About 60 percent of voters chose the US-style presidential system favoured by President Gayoom over a British-style parliamentary government backed by opposition parties. The vote in the mainly Sunni Muslim country follows calls for change in the former British protectorate.
REEVES: Well I think it's significant in as much as it reinforces his position, which has been very strong of course for the last 30 years. But the point that would have to be made is that for the Maldives to get to this point of actually debating and voting on that difference between a presidential system and a parliament system, is a really enormous change, you wouldn't have expected it a decade ago for there to be enough of a movement to force the president.
FAYLE: Indeed President Gayoom has been described by some as heading one of the most oppressive regimes in Asia, but here we are holding a referendum on the future way forward?

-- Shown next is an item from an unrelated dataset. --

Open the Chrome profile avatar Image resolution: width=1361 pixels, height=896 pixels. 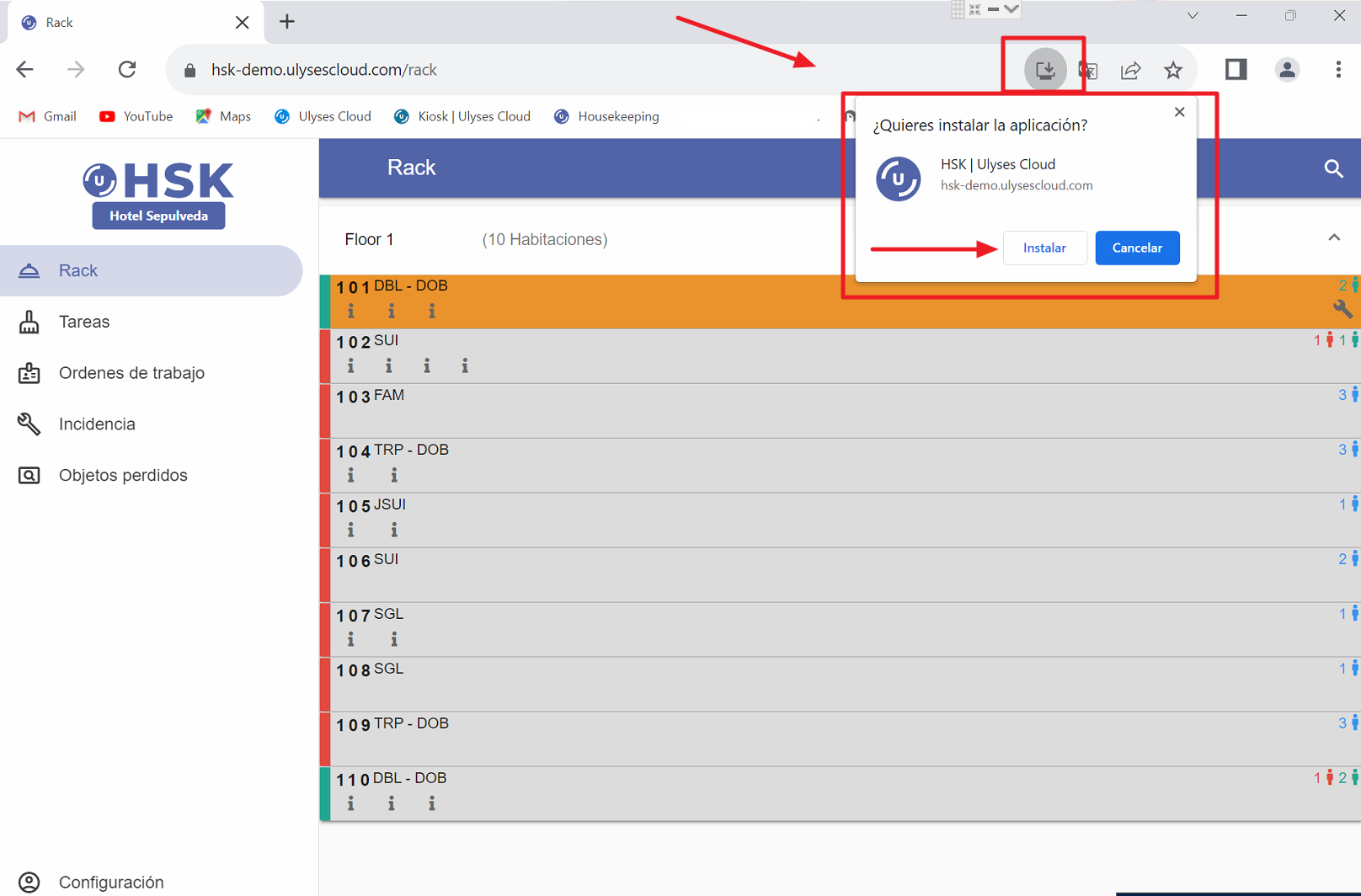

REEVES: The point is he's the author of the so-called reforms program, and he's putting it forward I think really to reestablish his own position because he was increasingly coming under some kind of pressure from people in popular movement for democracy. Gayoom is coming close to the next presidential election, that is the election of the kind which has been held up till now, which is one of those things where the Majilis or the parliament so-called puts up a name and people say yes or no, and if the majority said no then you get another name. But you don't get a run-off between candidates. Now what I think Gayoom has seen is that he is at a position where he could well come under increasing pressure with that election in view and what he wants is to run again. He'll win that election because he's got the whole thing set-up, and he wants to stay there to introduce these reforms. Now that means that he wants to leave I would suggest his very heavy imprint on any system that comes out of the present negotiations.
FAYLE: Now I understand political parties were allowed for the first time in 2005?
REEVES: That's right.
FAYLE: Are they effective?
REEVES: Well they don't, you see the point is they exist within a situation where the only thing they can do is to try to get people together to debate questions, to put forward their view. They have no position in the Majilis, so that the political parties which have been allowed now are really only sitting on the edge of the political system, and what I would argue is that Gayoom is wanting to ensure that the system that comes out of this means that they are still marginalised and that he will have some form of group that is capable of controlling the Majilis, controlling the elections and continuing to exert very considerable power.
FAYLE: And finally despite the recent political relaxation in the Maldives the main opposition has accused the government of illegally detaining and torturing dozens of its members. What sort of credence do these claims have?
REEVES: Well I've seen film from as early as 2001 where security forces fought and arrested and imprisoned people. I think there's considerable basis for thinking that that happened. If you ask President Gayoom he says no, no nobody is in that position, everything's ok, I'm very liberal. But I think the real point is that it's far from that at the moment.